Quando sabemos que não sabemos atingimos a sabedoria mais necessária para mudança. Essa frase toda pode ser enxugada em uma palavra: aceitação. E essa palavra não pode ser teórica, deve ser prática. Aceitação implica em ação.
Diariamente, eu aceito que não sei e tento experimentar ações que possam me abrir para a vida, para aquilo que vem, e para aquilo que precisa ir. Muitas vezes (às vezes, em todas as vezes!), minha mente tenta me impedir e, muitas vezes (às vezes, em todas as vezes!), ela consegue. É tão mais fácil, mas também tão mais sofrido, vivermos no mundo dentre nossas duas orelhas (inventado, interpretado, condicionado, limitado, apegado) do que no infinito, além dos nossos sentidos, o mundo verdadeiro.
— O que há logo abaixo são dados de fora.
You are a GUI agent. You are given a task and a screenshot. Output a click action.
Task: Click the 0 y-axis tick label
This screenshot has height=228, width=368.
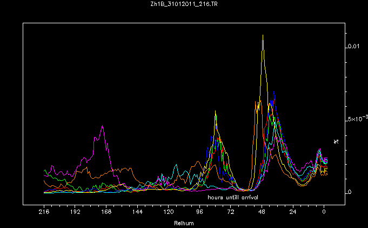pos(349,192)
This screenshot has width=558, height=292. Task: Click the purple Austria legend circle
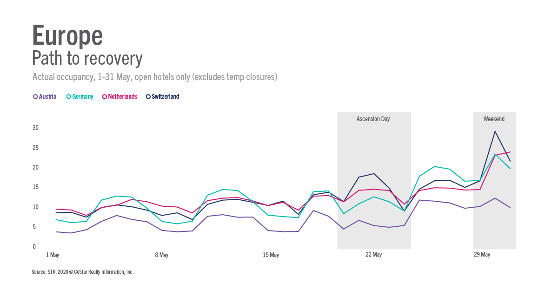tap(35, 97)
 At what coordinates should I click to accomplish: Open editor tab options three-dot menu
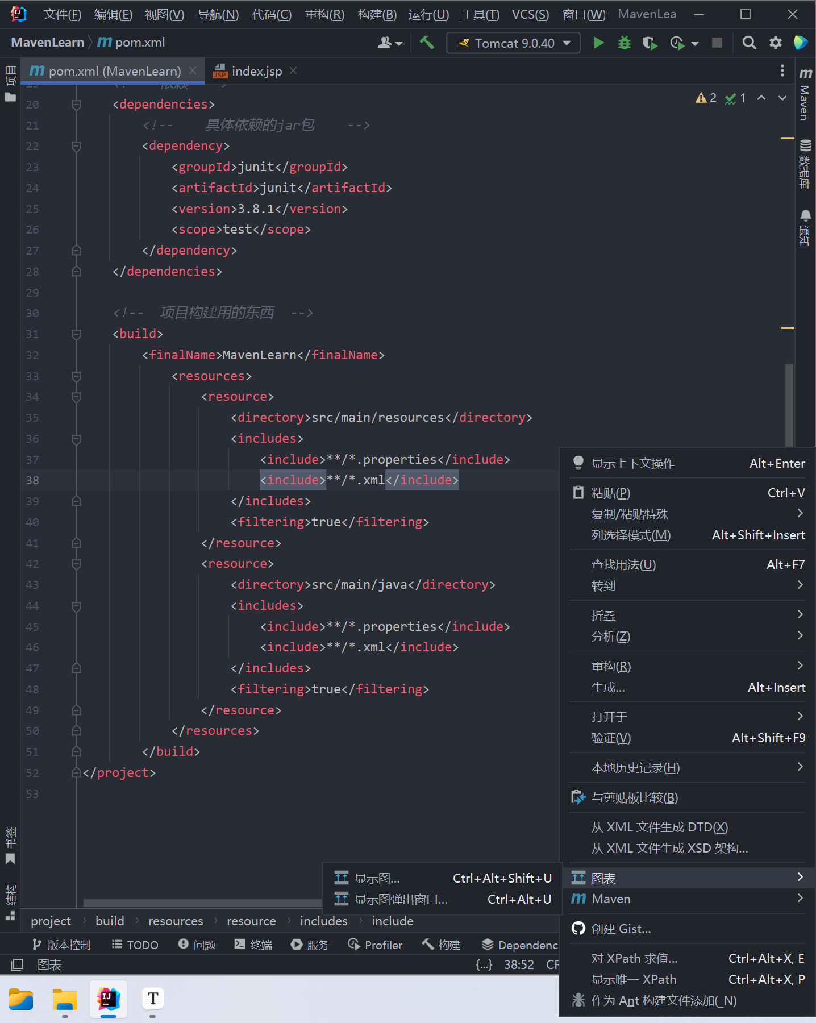click(x=782, y=70)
Escrevo este texto não apenas com os dedos no teclado. Estou me abrindo internamente para observar como vivi meu dia até agora e como posso vivê-lo a partir de então. A mente com suas palavras pensadas, escritas ou lidas, é apenas uma ferramenta. Dependendo de como a utilizamos, tanto podemos nos aprisionar como nos libertar.
Esta foto foi tirada por mim, enquanto vivia no mundo entre as minhas duas orelhas ao voltar, a pé, da academia (uma mente soterrada de planos para o dia). A vida estava me convidando, e eu aceitei a este convite quando olhei para o chão em que estava pisando.
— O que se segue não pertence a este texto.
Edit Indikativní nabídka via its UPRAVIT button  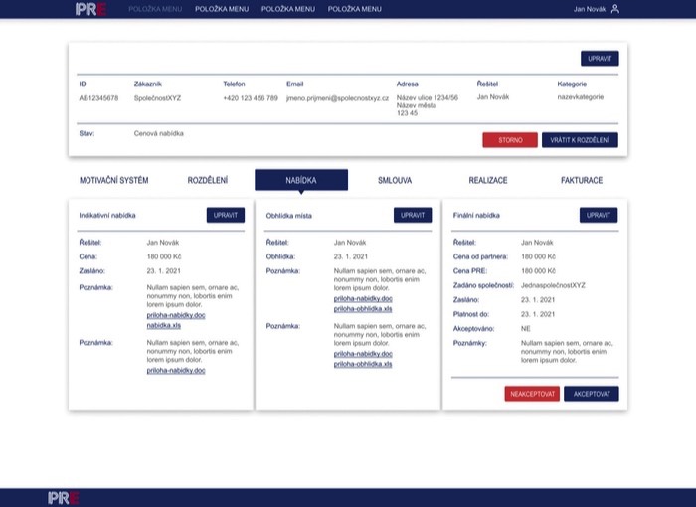pyautogui.click(x=225, y=215)
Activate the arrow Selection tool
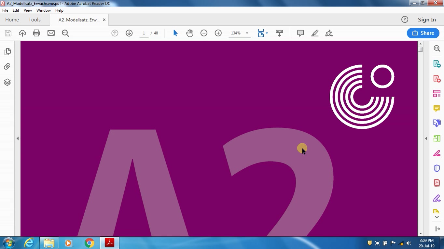This screenshot has width=444, height=249. click(175, 33)
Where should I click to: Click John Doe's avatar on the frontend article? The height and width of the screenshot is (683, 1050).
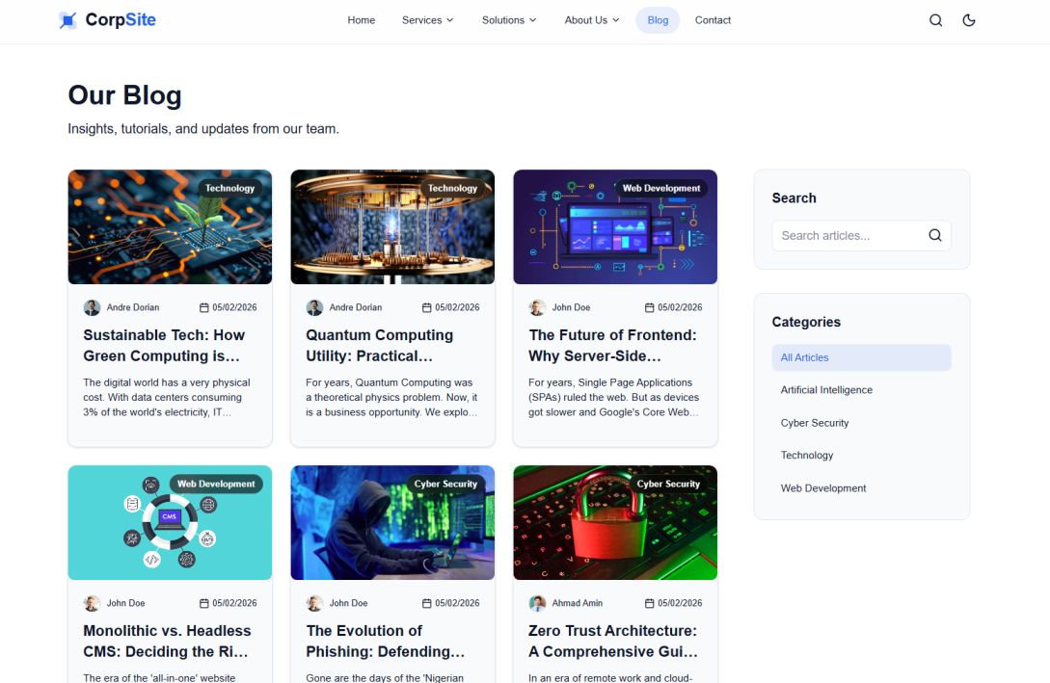tap(537, 306)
Senti o vento da manhã na pele.
Parei.
Respirei.
Observei o que estava ao redor.
Uma folhinha tão pequena, tão delicada e tão cheia de significado.
Agradeci ao convite e, principalmente, por minha escolha de aceitá-lo.
Segui, ainda com o mundo dentre as duas orelhas, mas agora, junto a ele, o mundo real. Caminhei com as pernas, os pés, os braços, os olhos, os ouvidos. Tornei-me uma pessoa com pensamentos. Antes, eu era os pensamentos.